Étude d’efficacité des VLP tolérogènes sur les cellules cibles
Afin d’étudier le potentiel tolérogène de ces VLP, des expériences de coculture avec des DC ont été réalisées et ont permis une étude du phénotype de ces cellules en conditions activatrices ou non. Dans le but de renforcer les données obtenues, nous avons également réalisé ces analyses avec d’une part des DC issues de la rate et d’autre part des DC différenciées à partir de la moelle osseusse. Enfin, pour permettre d’envisager dans le futur un développement chez l’Homme, ces expériences ont été reproduites avec des DC dérivées de monocytes sanguins humains. Quelle que soit la condition, les analyses effectuées ont consisté en l’analyse du phénotype et de la sécrétion cytokinique ou enzymatique de ces cellules par cytométrie en flux et par quantification ELISA des surnageants de culture. La conséquence de cette modulation des DC est illustrée par les capacités d’inhibition de prolifération spécifique d’un antigène. Cette étude a été réalisée in vitro par la coculture de LyT et d’APC issues de souris ayant un TCR spécifique pour l’ovalbumine (souris OT-II).
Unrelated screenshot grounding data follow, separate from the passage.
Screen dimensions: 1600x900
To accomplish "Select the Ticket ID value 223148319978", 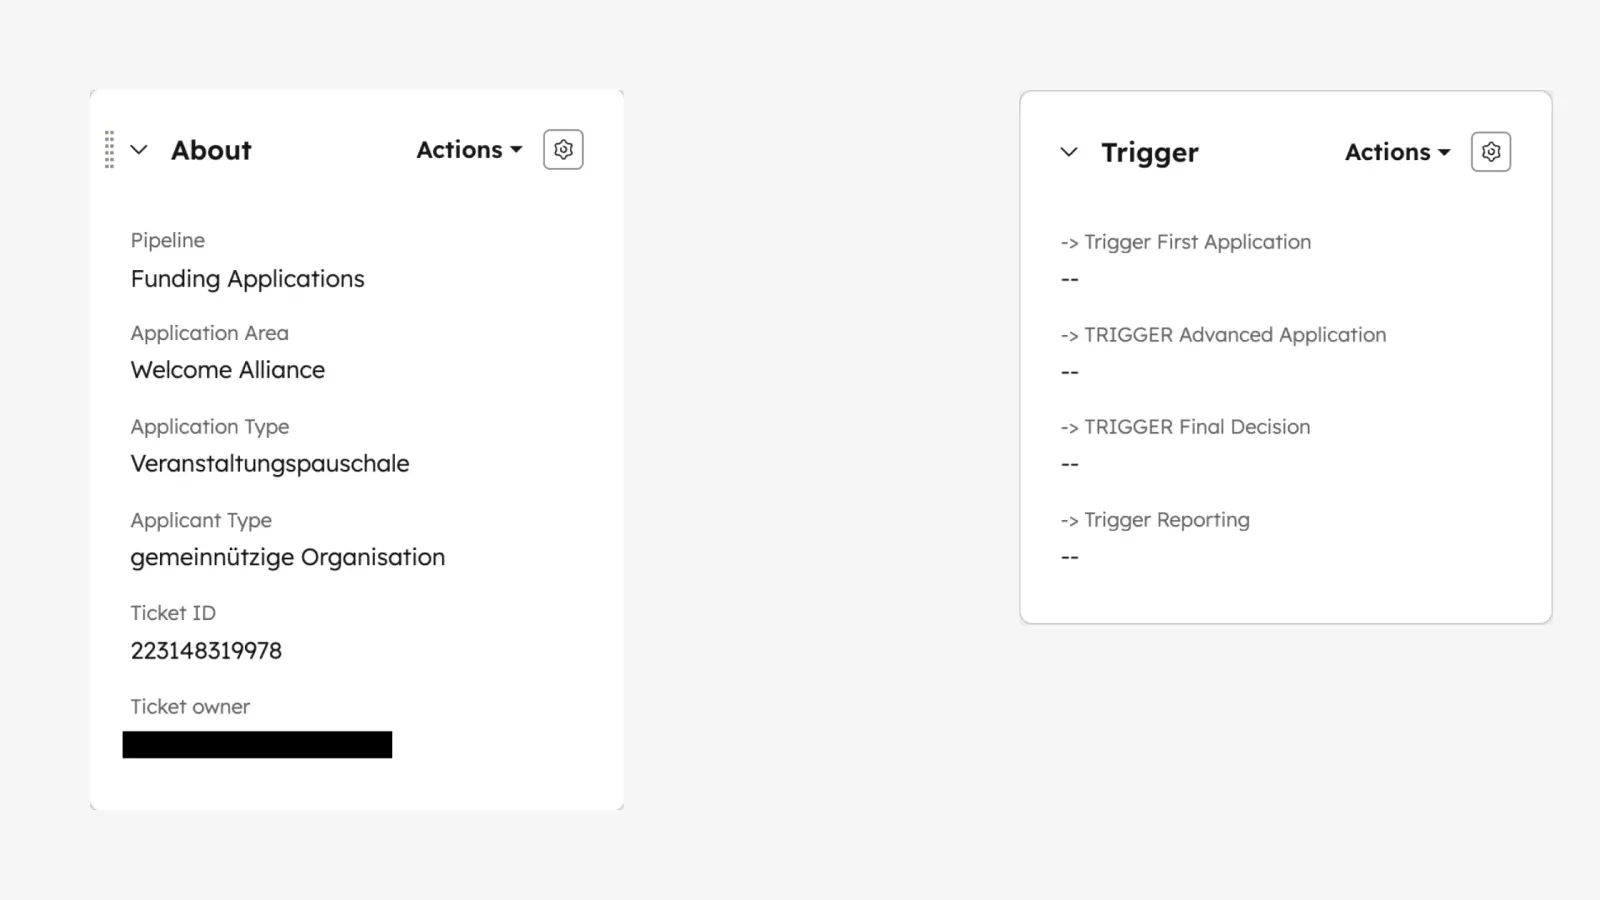I will (206, 650).
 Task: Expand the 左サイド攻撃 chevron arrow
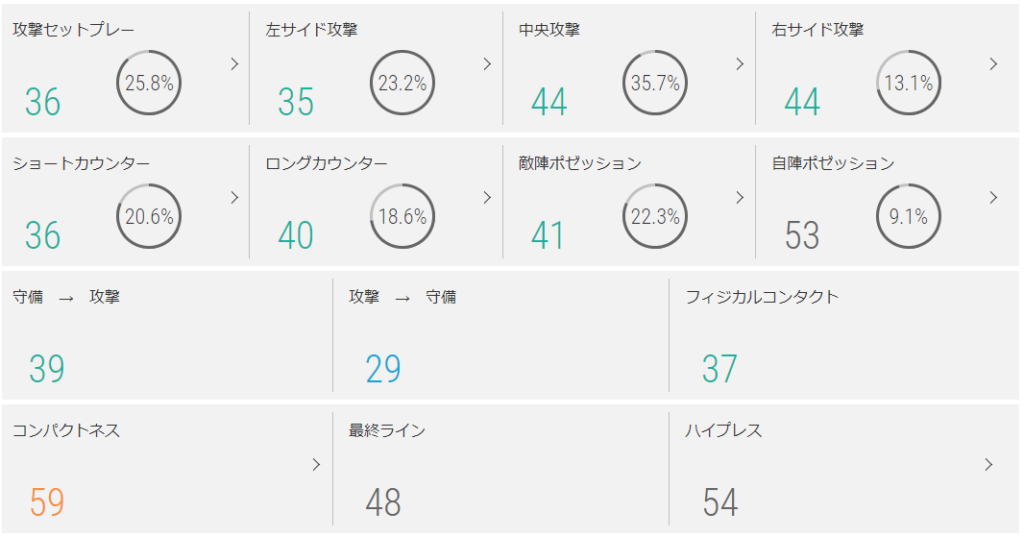tap(487, 64)
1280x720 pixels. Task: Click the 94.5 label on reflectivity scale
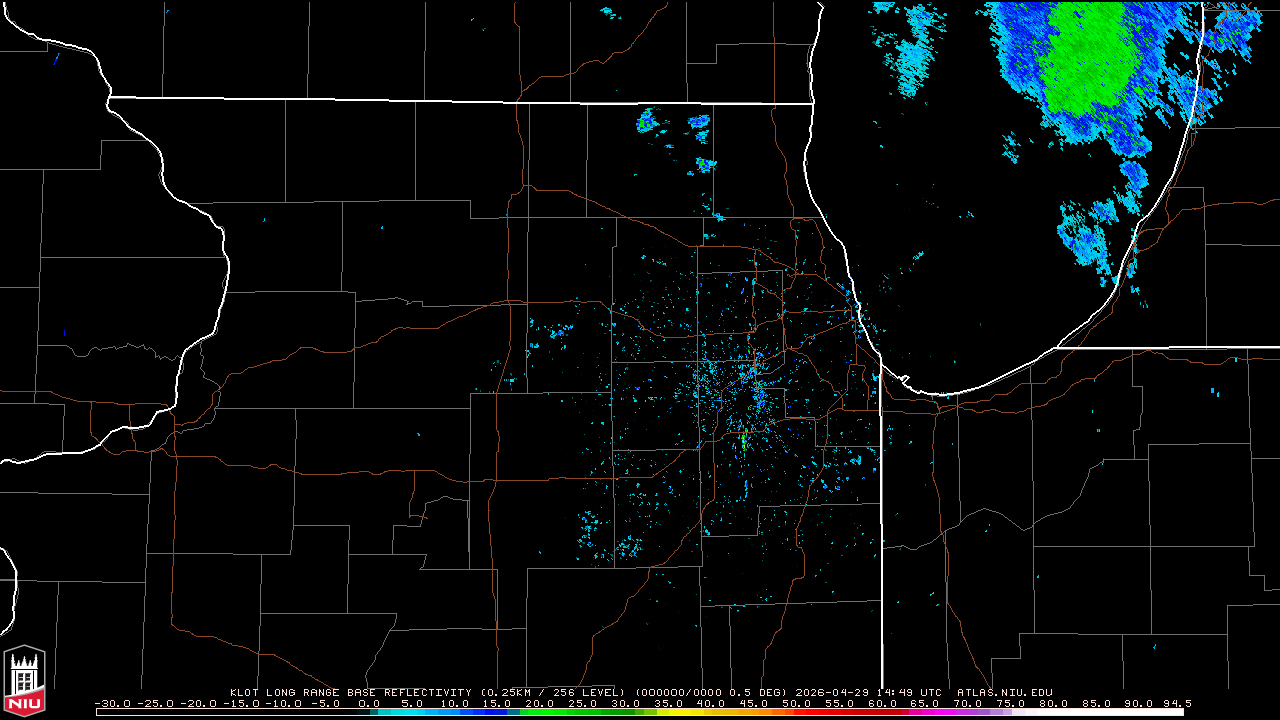(x=1178, y=703)
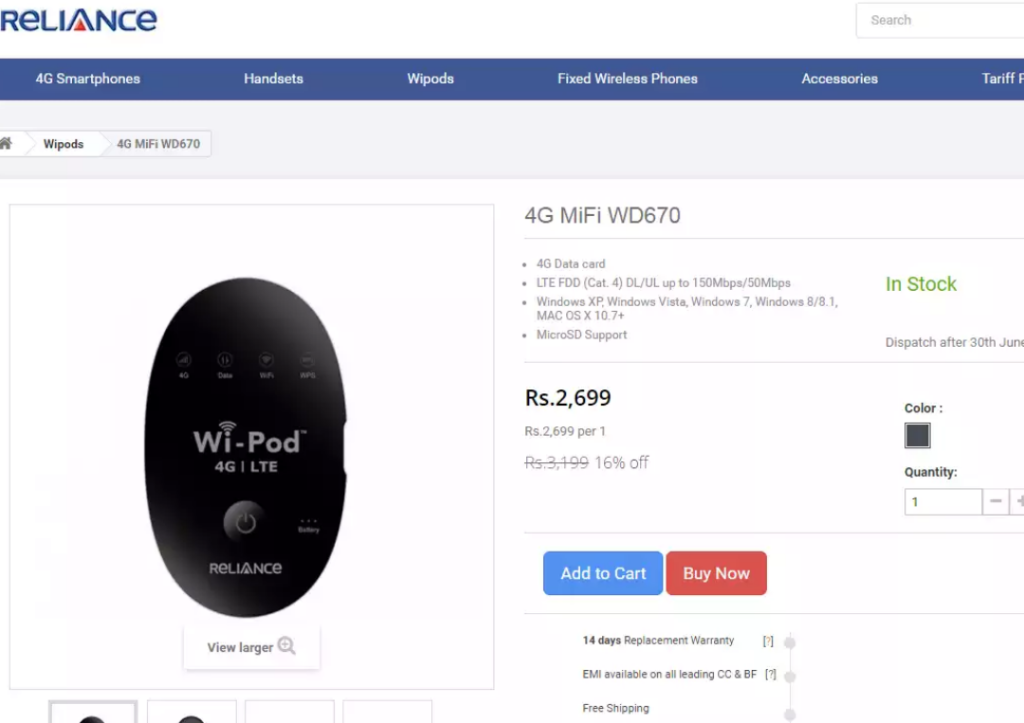The height and width of the screenshot is (723, 1024).
Task: Open the Accessories menu
Action: [x=840, y=78]
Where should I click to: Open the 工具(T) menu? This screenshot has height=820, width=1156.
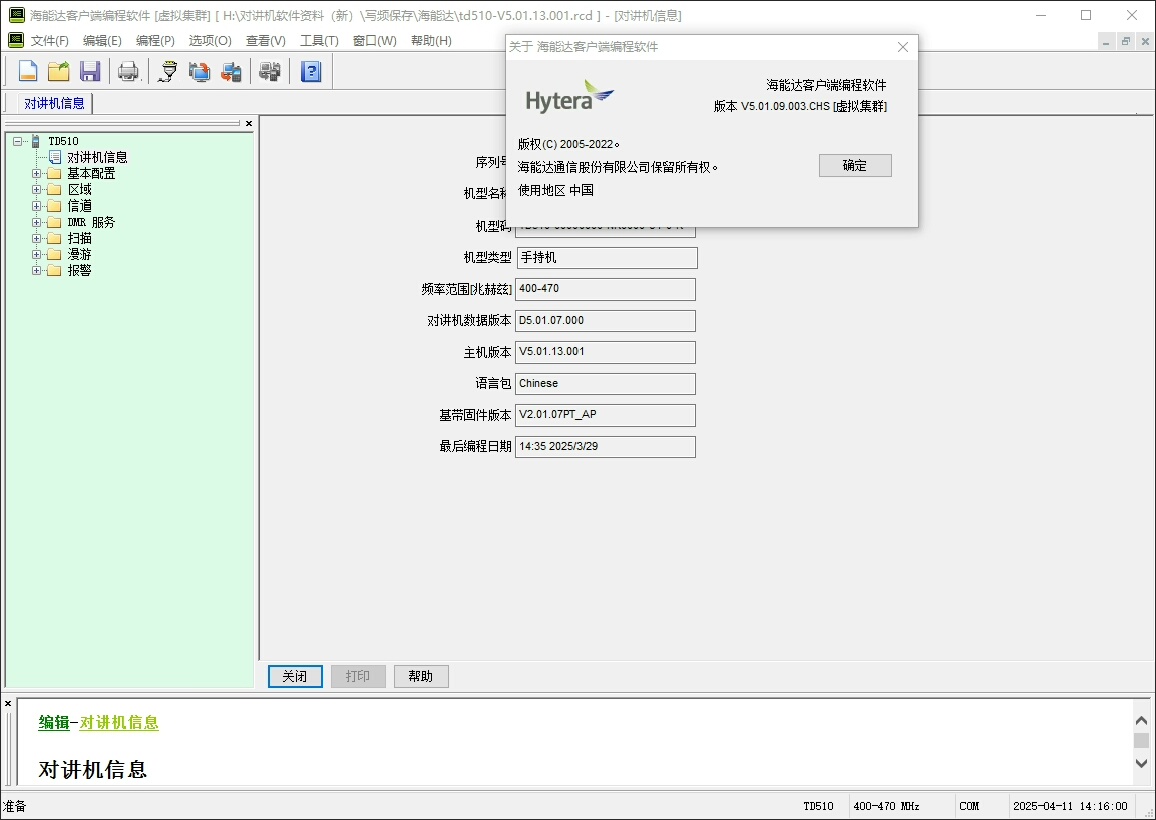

Efficacité des VLP tolérogènes dans un modèle murin d’allergie alimentaire à l’ovalbumine
L’utilisation du modèle d’allergie alimentaire présente de nombreux avantages pour répondre à la question de la pertinence des VLP tolérogènes dans les désordres immunitaires et notamment celui d’avoir déjà été utilisé au sein du laboratoire dans la recherche de nouvelles thérapies immunorégulatrices (Bonnet et al., 2016). Dans le cadre de nos recherches, nous avons choisi d’administrer les VLP tolérogènes chez des souris sensibilisées à l’allergène et avant le développement des symptômes cliniques. La dose
ainsi que le schéma d’administration utilisé ont été relativement empiriques en s’appuyant essentiellement sur les données obtenues avec l’utilisation de VLP en vaccination classique. Par la suite, l’évaluation de la sévérité de la maladie s’est appuyée sur les travaux déjà publiés avec l’évaluation clinique des animaux (aspect du poil, présence ou absence de diarrhées, température corporelle), mais également par des critères biologiques (e.g. taux sériques d’IgE, d’IgG2a, metalloprotéases). La mise en lumière des acteurs impliqués in vivo dans la protection a été réalisée par le transfert de LyT régulateurs issus de souris traitées ou non par des VLP tolérogènes. Ces cellules ont ensuite été injectées à des souris naïves qui furent sensibilisées et challengées successivement. En dernier lieu, et pour répondre aux interrogations sur la spécificité d’action de ces nanoparticules, un modèle croisé d’allergie à l’ovalbumine et à la cacahuète a été mis au point.